I managed to not drink but my marriage, built on a flawed foundation, fell apart. The last vestiges of an ordered home life spun out into space. One Friday that fall, my husband announced that he was leaving for the weekend and when he returned he would tell me if we were to stay married. He hadn’t returned when I left for the office Monday; by Monday evening, I’d had a tearful conversation with my empathetic boss, called the company health plan and checked myself into a 30-day rehabilitation program. I left home on Tuesday morning and never returned to the house or the marriage.

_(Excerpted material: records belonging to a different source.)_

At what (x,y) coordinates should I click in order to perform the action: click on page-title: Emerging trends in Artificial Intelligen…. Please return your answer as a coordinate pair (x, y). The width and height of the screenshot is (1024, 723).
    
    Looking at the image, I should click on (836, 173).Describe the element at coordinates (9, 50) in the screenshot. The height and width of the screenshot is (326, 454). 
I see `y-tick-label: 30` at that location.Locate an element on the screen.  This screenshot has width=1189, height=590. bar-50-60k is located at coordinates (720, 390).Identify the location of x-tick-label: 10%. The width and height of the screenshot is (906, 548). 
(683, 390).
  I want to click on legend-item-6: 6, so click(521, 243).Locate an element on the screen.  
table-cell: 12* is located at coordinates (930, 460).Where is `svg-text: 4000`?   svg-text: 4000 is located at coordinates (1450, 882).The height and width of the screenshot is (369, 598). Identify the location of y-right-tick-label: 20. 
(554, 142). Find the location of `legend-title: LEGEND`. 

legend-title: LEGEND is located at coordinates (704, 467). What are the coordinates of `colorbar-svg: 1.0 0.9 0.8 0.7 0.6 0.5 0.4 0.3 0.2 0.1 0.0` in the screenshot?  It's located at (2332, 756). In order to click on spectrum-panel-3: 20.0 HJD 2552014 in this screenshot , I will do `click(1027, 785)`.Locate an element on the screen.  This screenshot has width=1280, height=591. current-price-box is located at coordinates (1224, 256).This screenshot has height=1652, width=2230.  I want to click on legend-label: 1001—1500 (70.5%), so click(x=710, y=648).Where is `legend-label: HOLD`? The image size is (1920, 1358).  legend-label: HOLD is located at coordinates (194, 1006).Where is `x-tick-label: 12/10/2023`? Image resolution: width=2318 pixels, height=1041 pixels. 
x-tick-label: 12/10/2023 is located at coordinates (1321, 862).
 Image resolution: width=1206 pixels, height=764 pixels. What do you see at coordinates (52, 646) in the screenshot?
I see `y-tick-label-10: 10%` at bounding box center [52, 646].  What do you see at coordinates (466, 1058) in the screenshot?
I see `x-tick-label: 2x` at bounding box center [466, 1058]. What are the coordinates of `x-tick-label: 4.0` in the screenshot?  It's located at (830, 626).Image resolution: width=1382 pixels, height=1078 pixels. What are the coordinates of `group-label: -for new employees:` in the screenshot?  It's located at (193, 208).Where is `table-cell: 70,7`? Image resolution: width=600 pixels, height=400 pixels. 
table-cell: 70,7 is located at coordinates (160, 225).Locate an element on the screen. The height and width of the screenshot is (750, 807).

Today, the fingernail has grown back long and straight. But when I look through its translucence, I can see that the pale boundary of flesh where the quick meets the nail is jagged. It swoops and dips unevenly. The damaged tissue was cut away in the emergency room so the wound could heal.
Like the nail, my life has healed, too. My husband only knew how to handle an intoxicated wife. He never believed I could stay sober and refused to learn how to help me. Leaving my marriage took courage, but in order to mend, I needed to excise that painful, diseased flesh.
I’ve stitched together my tattered edges and let myself grow back in ways that have surprised and pleased me. I’ve slowly cultivated new friends who support and encourage me. My promotion was never questioned, and I’ve enjoyed the challenge of greater responsibility. Men have entered and exited my life without drama. I am still beset by doubt and fear, but the anxiety passes like a squall, revealing a limitless halcyon sea.